┏━━

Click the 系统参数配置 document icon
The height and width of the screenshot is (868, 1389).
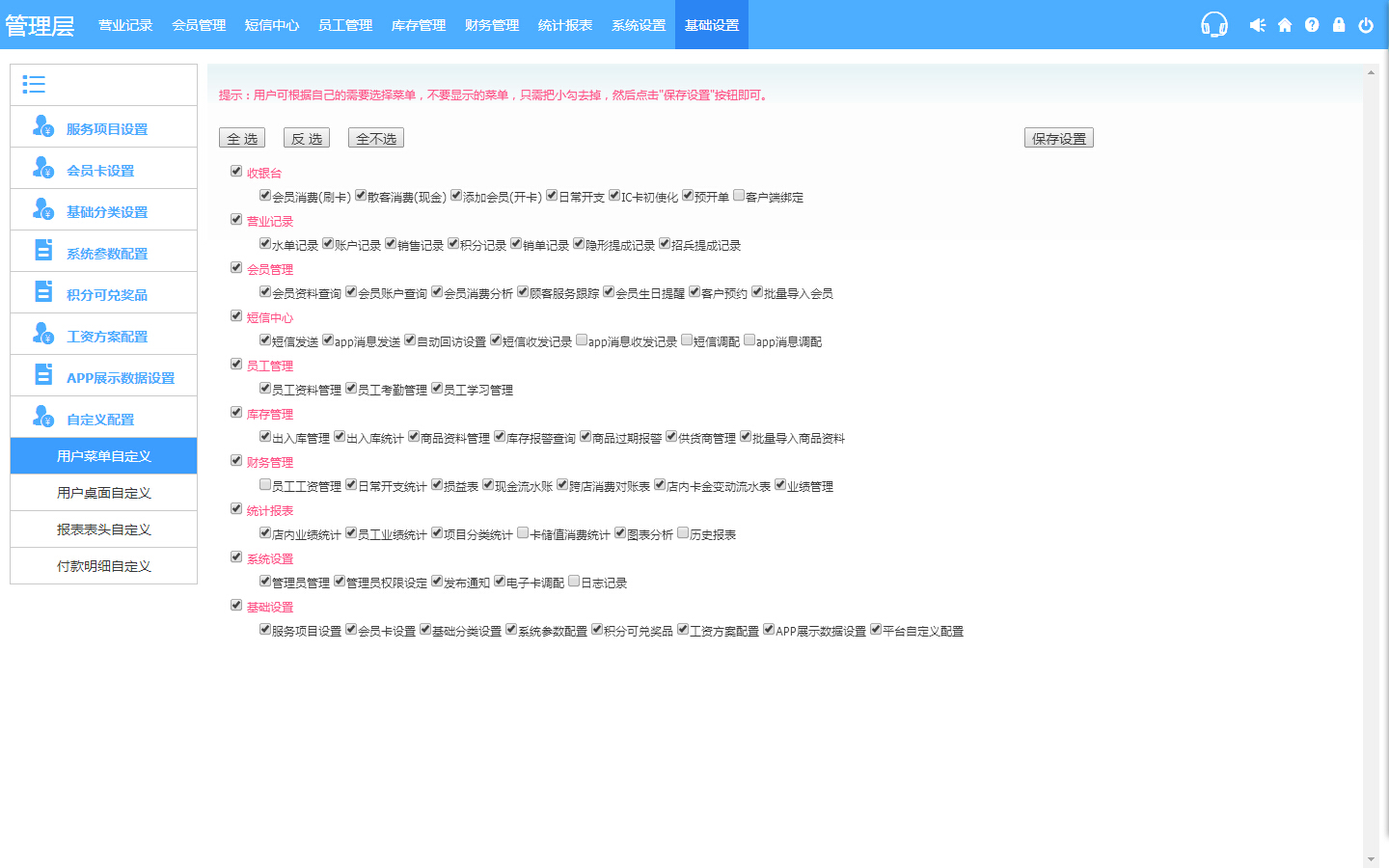(43, 251)
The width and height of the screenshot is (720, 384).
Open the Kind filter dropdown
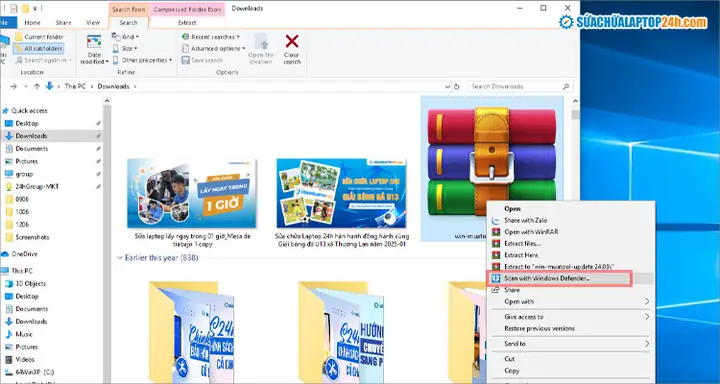tap(125, 36)
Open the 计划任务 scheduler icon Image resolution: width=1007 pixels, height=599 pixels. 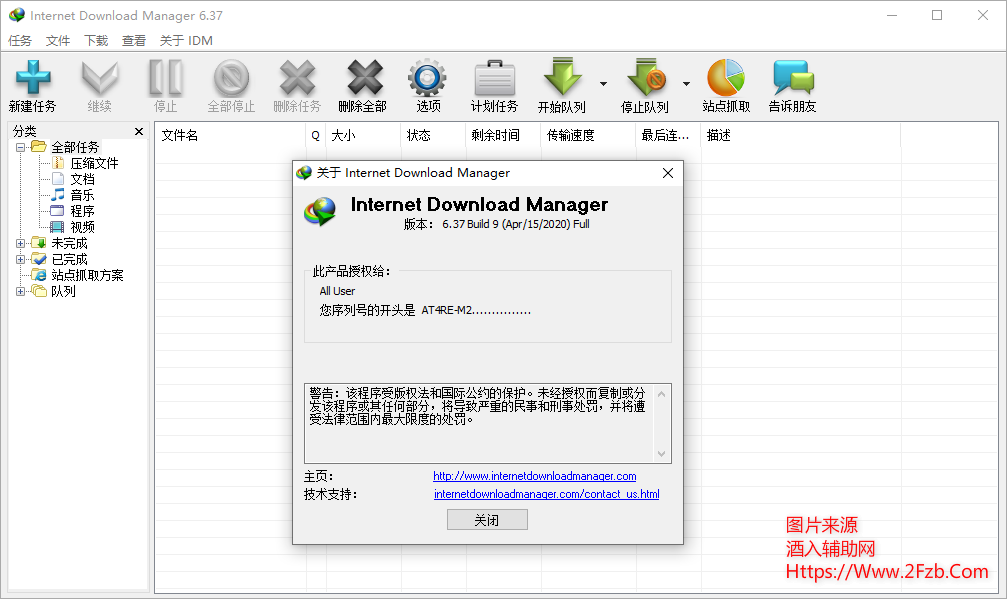point(494,79)
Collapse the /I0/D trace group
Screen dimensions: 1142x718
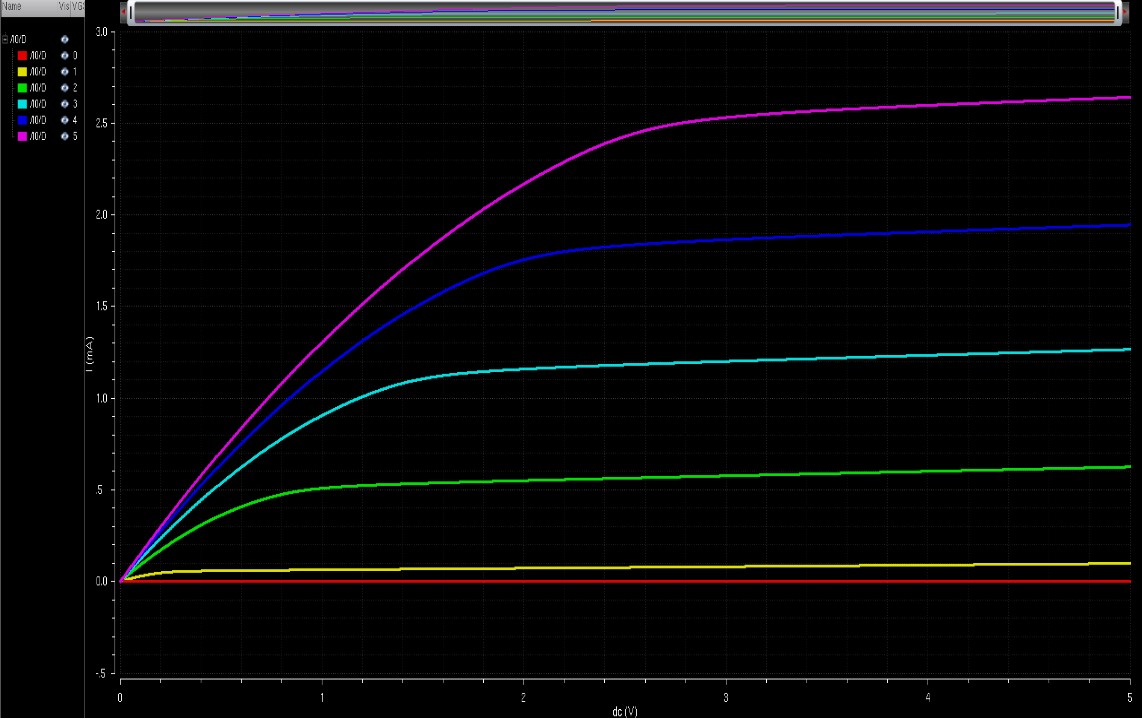click(x=5, y=39)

┗━━

About this exercise = Verbatim, write out the line containing "Collapse the /I0/D trace group" and all later lines through the end of the records, leaving every picture out.

Answer for this exercise =
Collapse the /I0/D trace group
Screen dimensions: 1142x718
click(x=5, y=39)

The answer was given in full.